Au début des années 60, les habitants de Rivière-à-Pierre, dans la région de Portneuf, ne pouvaient ni chasser ni pêcher sur leur territoire, car chaque pouce de terrain était réservé à l'usage exclusif des membres des clubs privés de chasse et pêche. Une injustice, qui a été réparée par la première vague de «déclubage» de l'histoire du Québec. C'est ainsi qu'on a créé la réserve faunique de Portneuf, qui fête maintenant son 40e anniversaire.

Député de la région de 1966 à 1970, Marcel R. Plamondon rappelle le contexte de l'époque. «Les gens de Rivière-à-Pierre venaient à mon bureau pour se plaindre, me disant: ça n'a pas de bon sens. On est entouré de barrières!», raconte cet ancien député de l'Union nationale, lors d'une conversation téléphonique.

Mais pour abolir les clubs privés, il fallait du courage politique. Leurs membres étaient essentiellement des gens riches et influents. «Il ne faut pas s'en cacher. Ce sont ces gens-là qui contribuaient aux caisses électorales. Il n'était donc pas évident de leur enlever ce privilège», se rappelle M. Plamondon. Mais le ministre du Tourisme, de la Chasse et de la Pêche, Gabriel Loubier, fonce quand même, avec l'appui du premier ministre, Daniel Johnson.

À Portneuf, l'époque des clubs privés a laissé sa marque. Quarante ans plus tard, parmi les 45 chalets que compte la réserve faunique de Portneuf, sous la gestion de la SÉPAQ depuis 1995, une quarantaine ont été construits par les clubs privés. «Certains sont de véritables châteaux en bois rond, comme le chalet Castor, situé face au lac Lapeyrère», affirme Michel Coulombe, directeur de cette réserve faunique.

L'autre relique de l'époque des clubs privés, c'est l'absence de regroupement de chalets. L'équation est simple: un lac, un chalet. «C'était la norme à l'époque.

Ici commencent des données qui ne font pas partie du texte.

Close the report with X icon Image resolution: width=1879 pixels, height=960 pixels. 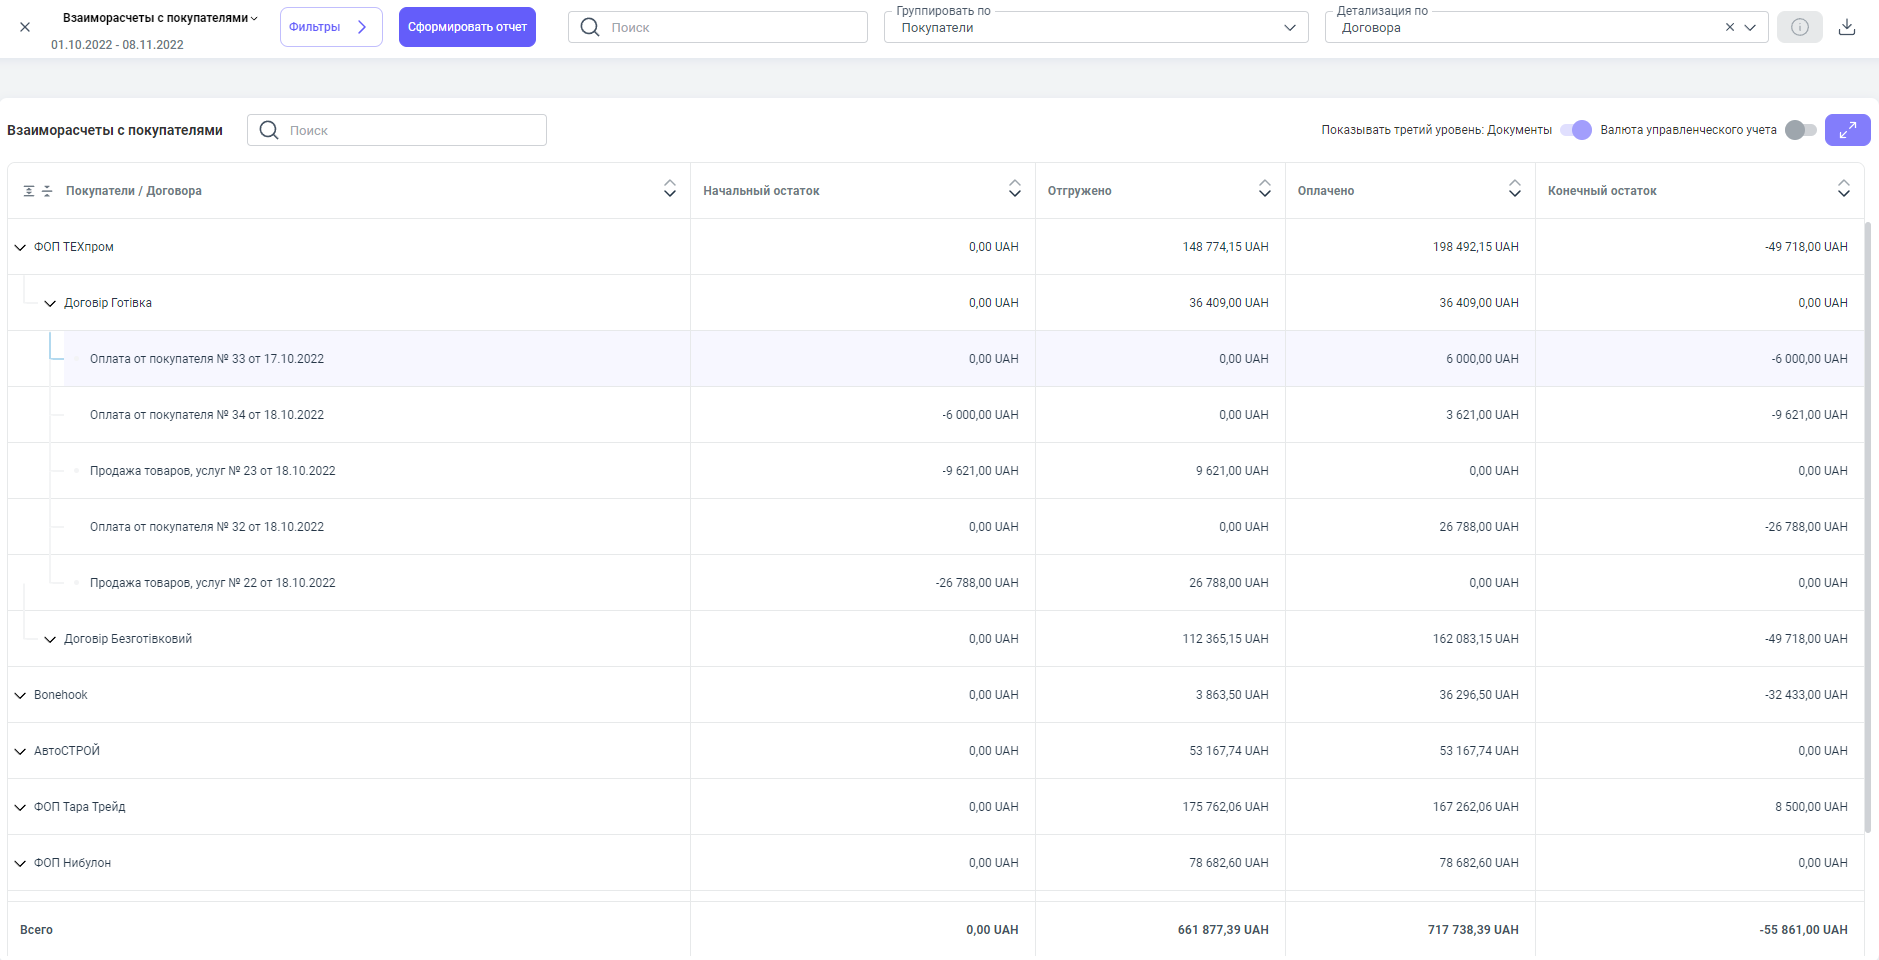pyautogui.click(x=25, y=27)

Et les chalets occupent toujours l'emplacement où l'on profite de la meilleure vue sur l'eau», dit M. Coulombe. Résultat: les visiteurs d'aujourd'hui profitent d'une tranquillité totale et d'une vue splendide.

À l'origine, la réserve faunique de Portneuf couvrait un territoire de 300 km carrés, superficie qui a plus que doublé aujourd'hui pour atteindre 775 km2. Ce territoire public demeure néanmoins la troisième plus petite réserve faunique du Québec sur 15, après Port-Daniel, en Gaspésie, et Rimouski. «Mais elle est celle qui reçoit le plus grand nombre de visiteurs en fonction de sa grandeur», dit M. Coulombe. Ici, on profite de la proximité de la ville de Québec, qui se trouve à une heure trente en voiture.

Comme dans toutes les réserves fauniques, les activités les plus populaires sont la chasse au petit gibier et la pêche. Le poisson-vedette demeure la truite mouchetée, mais la truite moulac, un hybride de truite grise et de truite mouchetée, est en plein essor. Sa particularité: elle résiste mieux à l'eau chaude, vit plus longtemps (ce qui permet de capturer de plus belles prises) et se nourrit de poissons-appâts. «À mon avis, la truite moulac possède la meilleure chair parmi tous les salmonidés», soutient M. Coulombe. Quinze lacs abritent cette espèce à découvrir.

La clientèle vient également pour relaxer, s'adonner au canot-camping dans les deux circuits offerts et faire de l'escalade sur une paroi rocheuse située à l'est du territoire. En hiver, Portneuf se transforme en paradis des sports hivernaux. À cette période, les Montréalais constituent 30 % des visiteurs, contre un mince pourcentage en été. Plus de 50 km de sentiers, balisés et entretenus mécaniquement, font la joie des skieurs.

Depuis son ouverture, la réserve faunique de Portneuf a accueilli plus de trois millions de visiteurs.